**Assignment:** When you reach the records below, output every one exactly as written but leave out any pictures.

**Records to use:**
━━━━━━━━━━━━━━━━━━━━━━━━━━━━━━
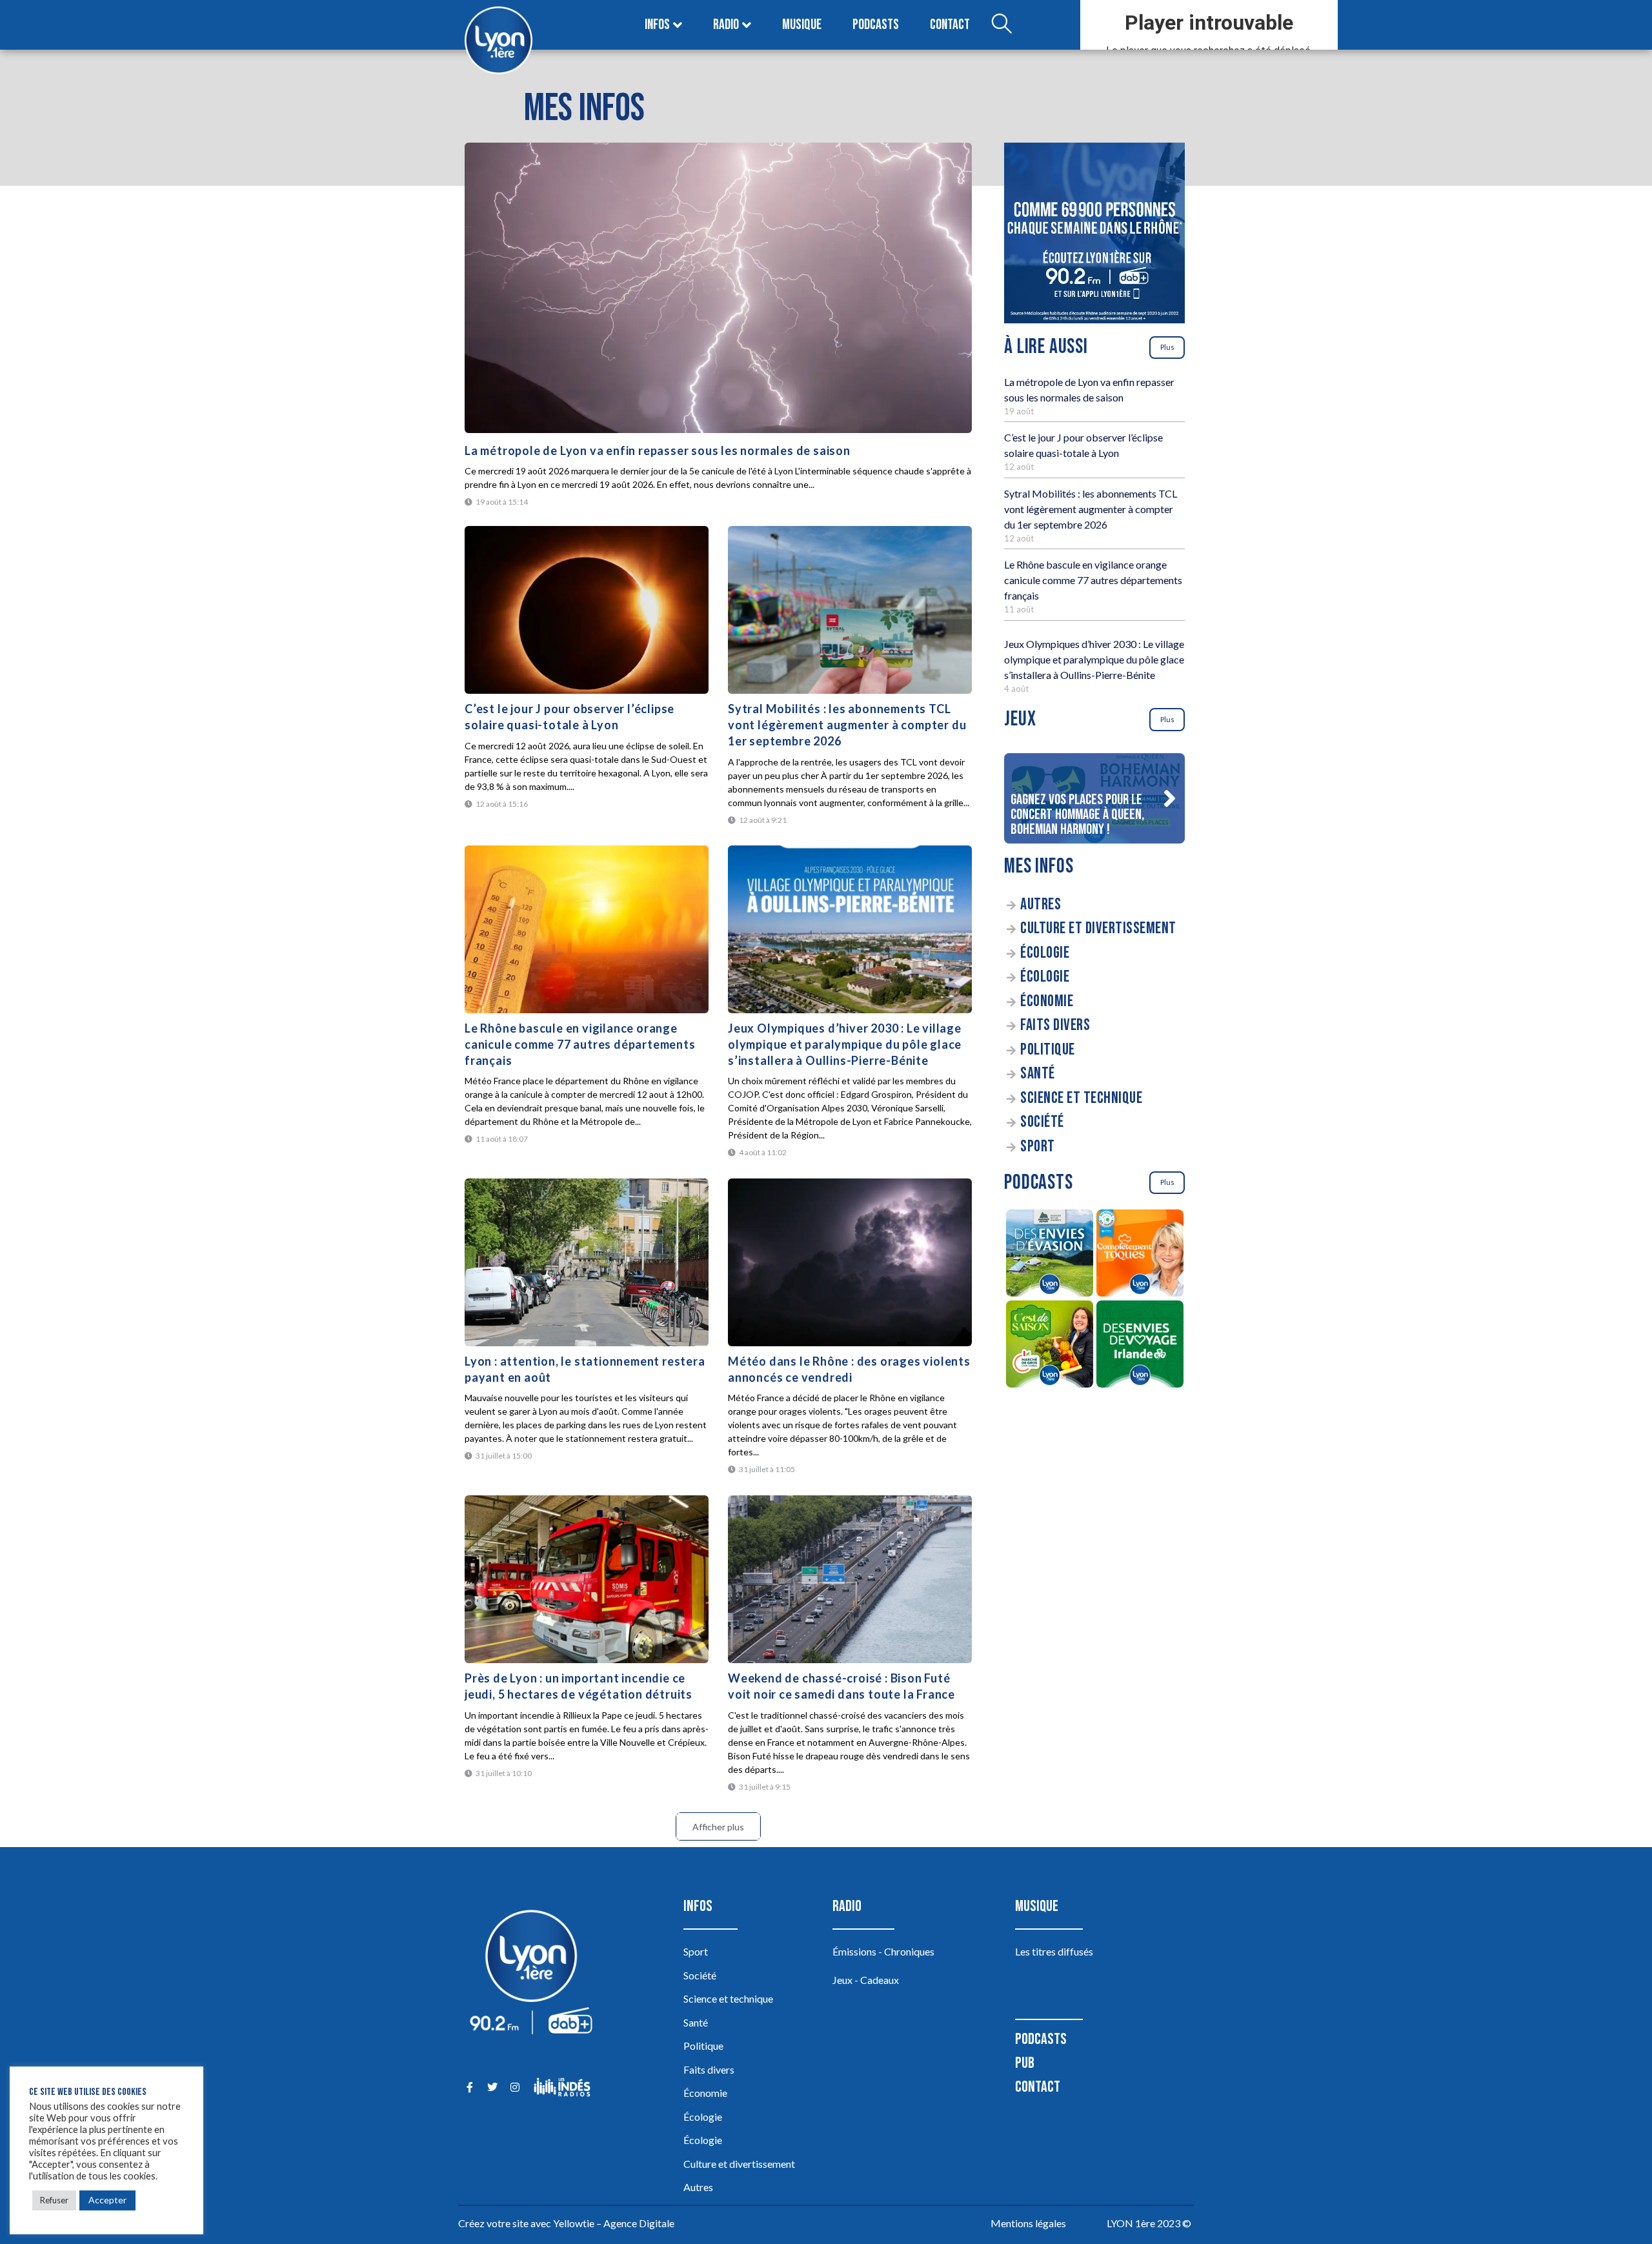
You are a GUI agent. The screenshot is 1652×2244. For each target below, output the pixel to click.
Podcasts (875, 25)
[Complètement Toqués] (1139, 1254)
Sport (1037, 1147)
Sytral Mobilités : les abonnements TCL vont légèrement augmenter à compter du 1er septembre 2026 (847, 725)
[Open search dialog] (1001, 25)
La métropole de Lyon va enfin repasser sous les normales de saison (658, 450)
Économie (1046, 1001)
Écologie (1044, 953)
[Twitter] (492, 2087)
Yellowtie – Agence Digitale (613, 2223)
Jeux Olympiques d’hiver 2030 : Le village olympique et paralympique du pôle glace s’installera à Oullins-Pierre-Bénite (845, 1044)
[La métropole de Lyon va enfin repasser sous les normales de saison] (718, 288)
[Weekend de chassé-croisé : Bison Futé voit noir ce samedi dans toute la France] (850, 1579)
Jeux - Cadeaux (865, 1980)
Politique (1047, 1050)
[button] (1169, 798)
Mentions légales (1028, 2223)
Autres (1040, 905)
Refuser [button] (54, 2200)
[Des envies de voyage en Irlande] (1139, 1345)
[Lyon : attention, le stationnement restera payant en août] (587, 1262)
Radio (726, 25)
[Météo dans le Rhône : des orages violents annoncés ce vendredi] (850, 1262)
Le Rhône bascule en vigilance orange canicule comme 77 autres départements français (580, 1044)
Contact (950, 25)
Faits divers (1055, 1025)
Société (1042, 1122)
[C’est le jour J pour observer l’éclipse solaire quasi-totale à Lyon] (587, 610)
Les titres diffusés (1054, 1951)
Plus (1167, 347)
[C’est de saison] (1049, 1345)
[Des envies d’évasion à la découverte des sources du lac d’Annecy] (1049, 1254)
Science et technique (1081, 1098)
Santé (1037, 1074)
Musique (801, 25)
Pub (1024, 2063)
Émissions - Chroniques (883, 1951)
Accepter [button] (107, 2199)
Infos (657, 25)
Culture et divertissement (1098, 928)
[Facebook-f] (469, 2087)
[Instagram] (514, 2087)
━━━━━━━━━━━━━━━━━━━━━━━━━━━━━━
**Output below:**
You are a GUI agent. The screenshot is 1652×2244. For each target below, output the pixel to click.
Podcasts (875, 25)
[Complètement Toqués] (1139, 1254)
Sport (1037, 1147)
Sytral Mobilités : les abonnements TCL vont légèrement augmenter à compter du 1er septembre 2026 (847, 725)
[Open search dialog] (1001, 25)
La métropole de Lyon va enfin repasser sous les normales de saison (658, 450)
Économie (1046, 1001)
Écologie (1044, 953)
[Twitter] (492, 2087)
Yellowtie – Agence Digitale (613, 2223)
Jeux Olympiques d’hiver 2030 : Le village olympique et paralympique du pôle glace s’installera à Oullins-Pierre-Bénite (845, 1044)
[La métropole de Lyon va enfin repasser sous les normales de saison] (718, 288)
[Weekend de chassé-croisé : Bison Futé voit noir ce samedi dans toute la France] (850, 1579)
Jeux - Cadeaux (865, 1980)
Politique (1047, 1050)
[button] (1169, 798)
Mentions légales (1028, 2223)
Autres (1040, 905)
Refuser [button] (54, 2200)
[Des envies de voyage en Irlande] (1139, 1345)
[Lyon : attention, le stationnement restera payant en août] (587, 1262)
Radio (726, 25)
[Météo dans le Rhône : des orages violents annoncés ce vendredi] (850, 1262)
Le Rhône bascule en vigilance orange canicule comme 77 autres départements français (580, 1044)
Contact (950, 25)
Faits divers (1055, 1025)
Société (1042, 1122)
[C’est le jour J pour observer l’éclipse solaire quasi-totale à Lyon] (587, 610)
Les titres diffusés (1054, 1951)
Plus (1167, 347)
[C’est de saison] (1049, 1345)
[Des envies d’évasion à la découverte des sources du lac d’Annecy] (1049, 1254)
Science et technique (1081, 1098)
Santé (1037, 1074)
Musique (801, 25)
Pub (1024, 2063)
Émissions - Chroniques (883, 1951)
Accepter [button] (107, 2199)
Infos (657, 25)
Culture et divertissement (1098, 928)
[Facebook-f] (469, 2087)
[Instagram] (514, 2087)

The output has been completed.